The fiscal year earnings far exceeded the System’s 7.40% assumed actuarial return rate and surpassed its policy benchmark of 24.41 by 230 basis points. In addition, the fund’s performance raised the System’s assets to $67.9 billion, an increase of $13.3 billion over the prior fiscal year.
The fund’s performance over 10-year, 5-year, 3-year, and 1-year periods is above the 7.4% return assumption at 8.2%, 10.7%, 11.8%, and 26.7%, respectively.
Half of Maryland’s counties participate in the State’s pension system, and the other half support their employees through local pension systems.
“It was an extraordinary year for the performance of System assets, the best in 35 years,” said Andrew C. Palmer, Chief Investment Officer. “The attractive investment opportunities provided by the pandemic and subsequent monetary and fiscal policy responses are apparent in the rearview mirror but were not always clear in real-time. Fortunately, working with the Board and the investment staff, the System was able to fully participate in the very strong returns available in most markets. Importantly, the System maintained its moderate risk posture and portfolio implementation, resulting in impressive risk-adjusted returns as well.”

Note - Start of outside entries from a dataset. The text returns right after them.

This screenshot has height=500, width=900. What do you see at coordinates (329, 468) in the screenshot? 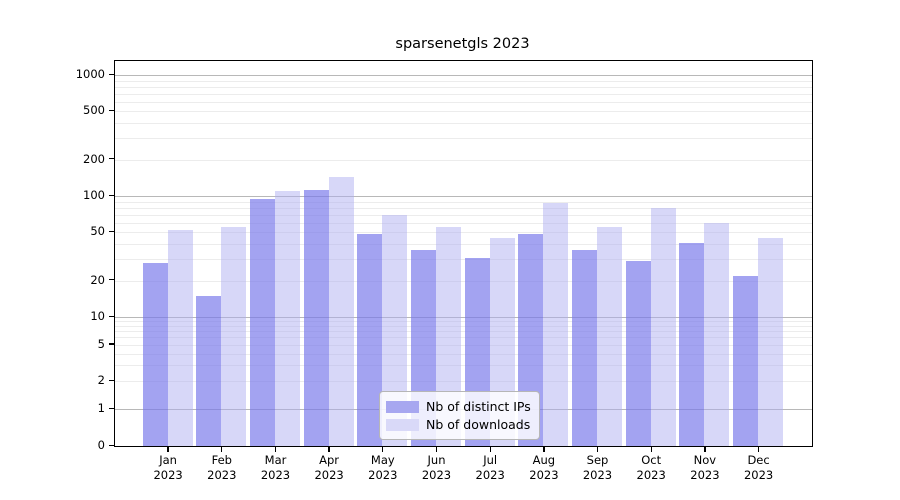
I see `x-tick-label-apr: Apr 2023` at bounding box center [329, 468].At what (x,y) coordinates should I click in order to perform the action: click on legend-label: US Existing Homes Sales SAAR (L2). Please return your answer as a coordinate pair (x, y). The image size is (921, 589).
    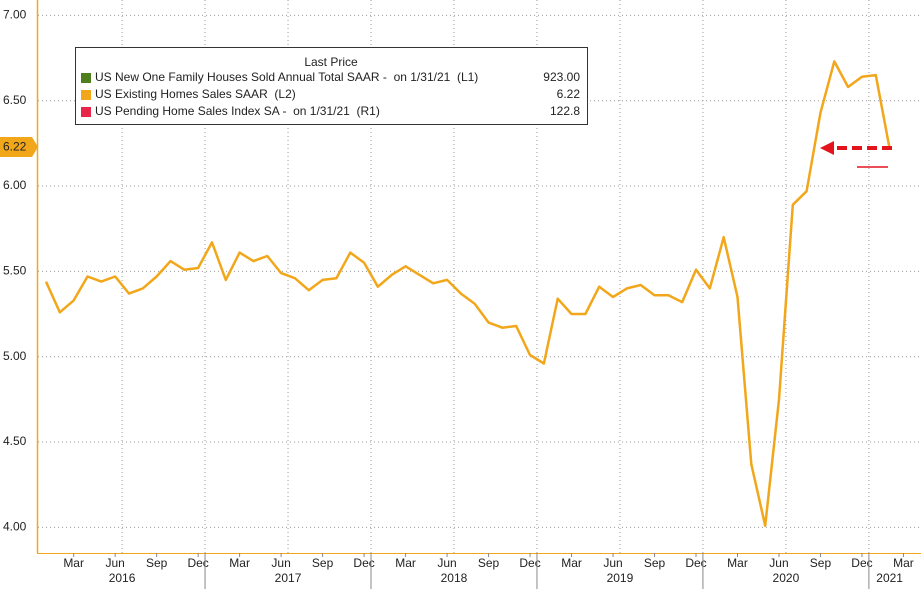
    Looking at the image, I should click on (196, 94).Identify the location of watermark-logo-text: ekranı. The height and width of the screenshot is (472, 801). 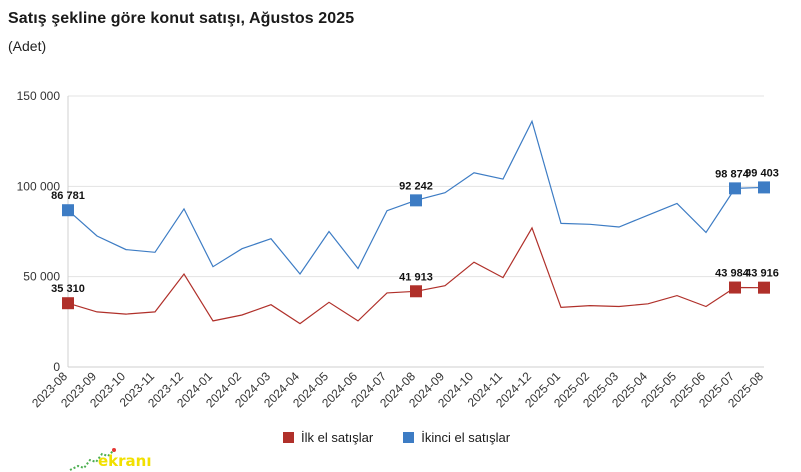
(125, 461).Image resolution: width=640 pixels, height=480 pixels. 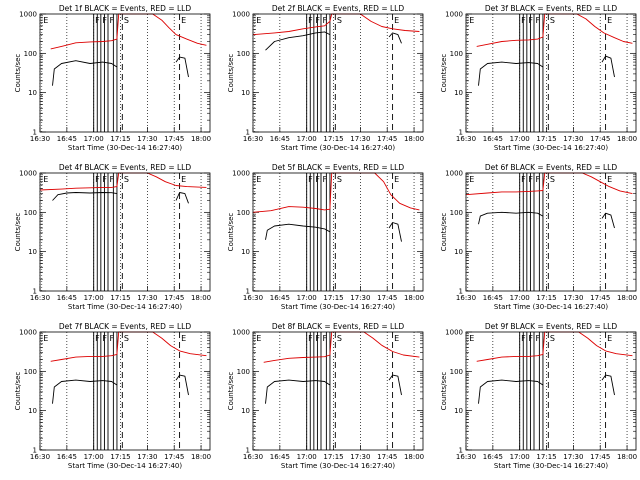 What do you see at coordinates (126, 168) in the screenshot?
I see `panel-title: Det 4f BLACK = Events, RED = LLD` at bounding box center [126, 168]. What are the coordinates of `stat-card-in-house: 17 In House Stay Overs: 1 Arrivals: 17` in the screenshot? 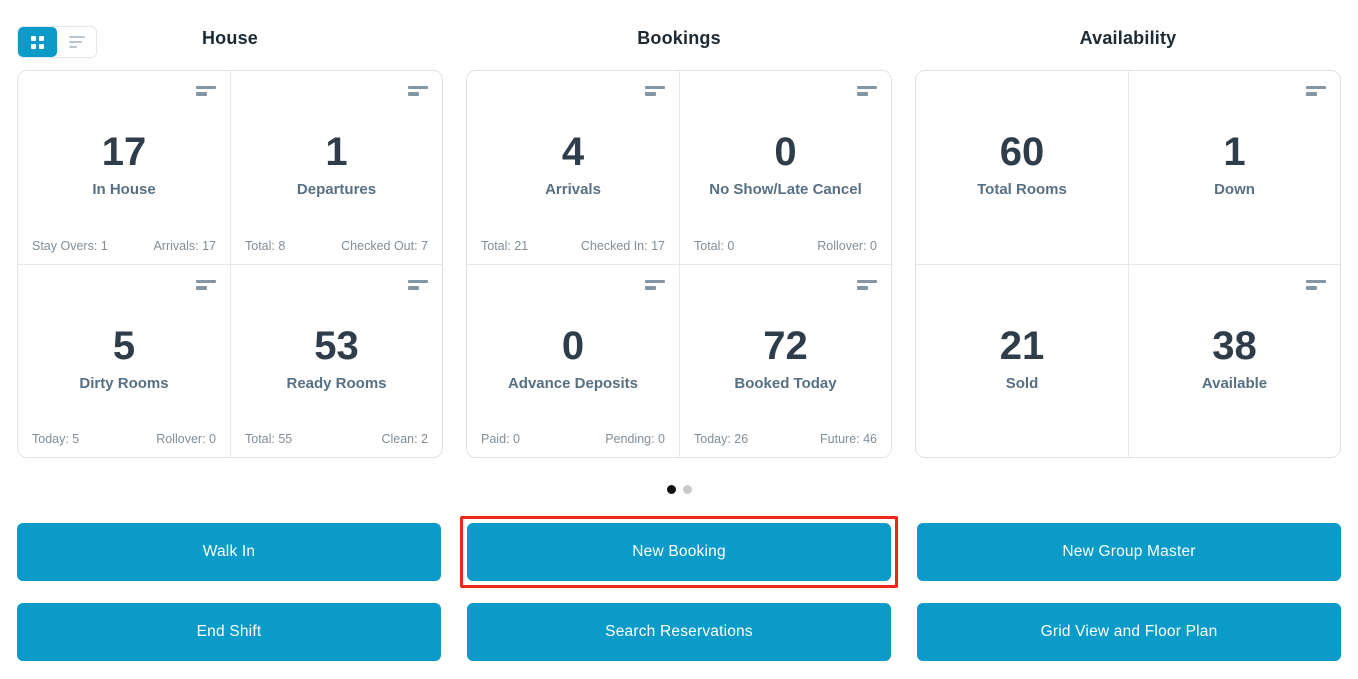 It's located at (124, 168).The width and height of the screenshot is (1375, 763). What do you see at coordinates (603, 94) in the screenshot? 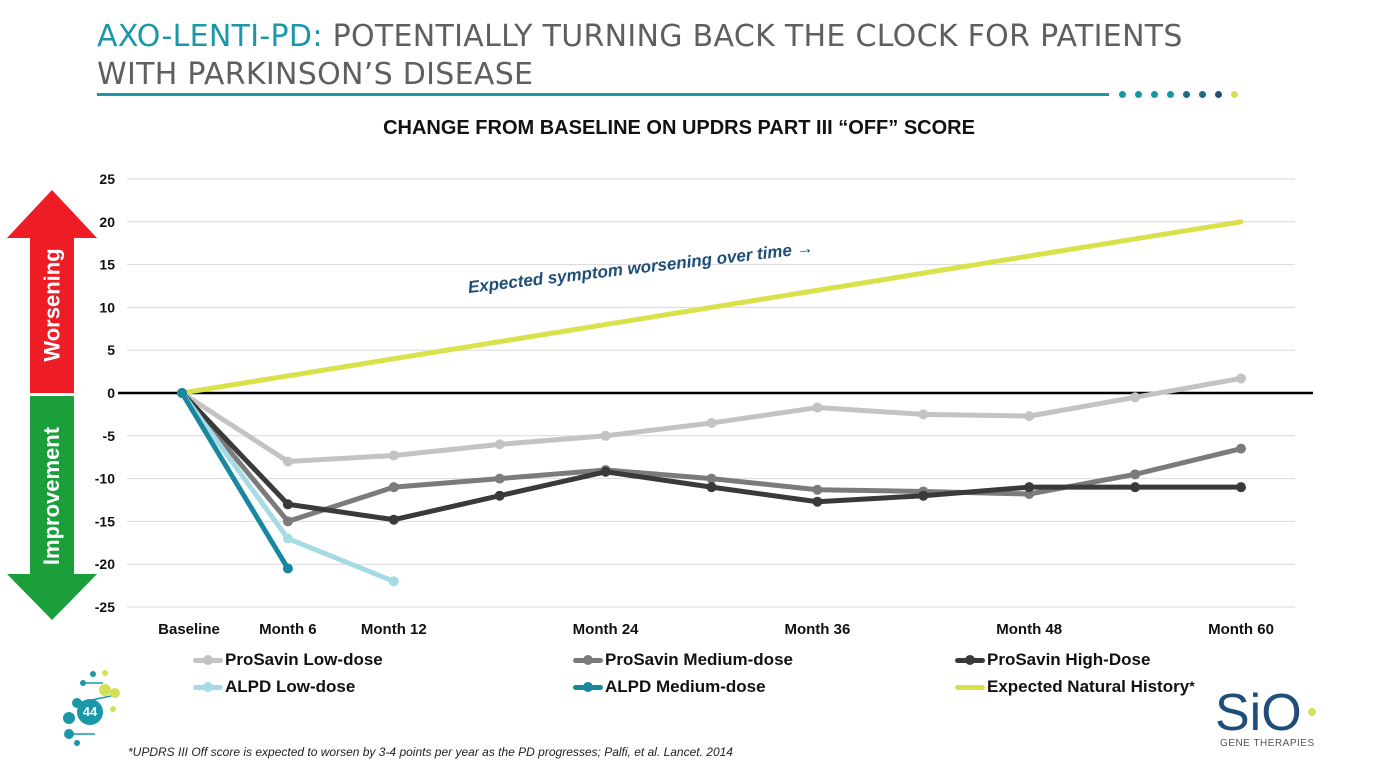
I see `title-underline` at bounding box center [603, 94].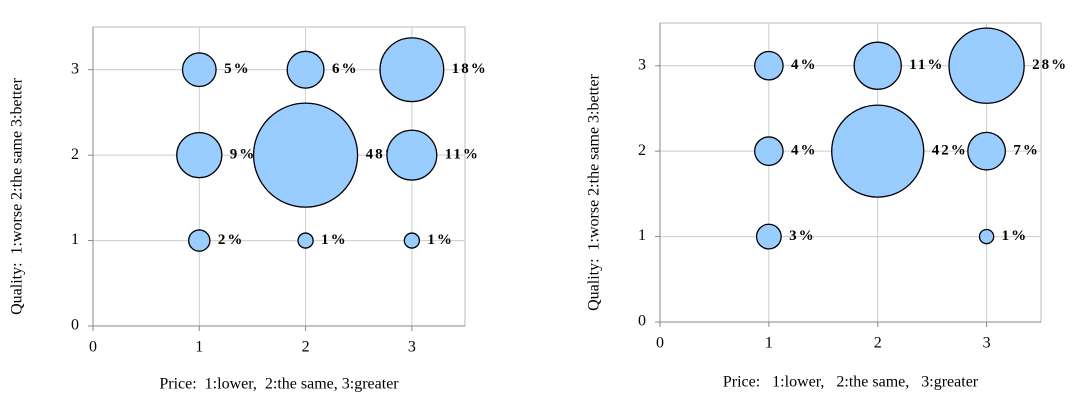 The width and height of the screenshot is (1075, 405). What do you see at coordinates (244, 155) in the screenshot?
I see `data-label: 9%` at bounding box center [244, 155].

Board Reduces Actuarial Assumed Rate of Return
The Board also voted to reduce the System’s actuarial assumed rate of return on its investments from 7.40&% to 6.80%. The System’s lower rate will become effective July 1, 2022.
“The Board is committed to improving the strength of our retirement System and sustaining the State’s promise of a secure retirement for its members,” said State Treasurer Nancy K. Kopp, Chair of the MSRPS Board of Trustees. “The Board has taken this action in recognition of ongoing changes in the financial markets, even as the System continues to achieve the investment returns required over the long term.”
The Board based its decision upon an analysis by its actuary, Gabriel Roeder Smith & Company (GRS).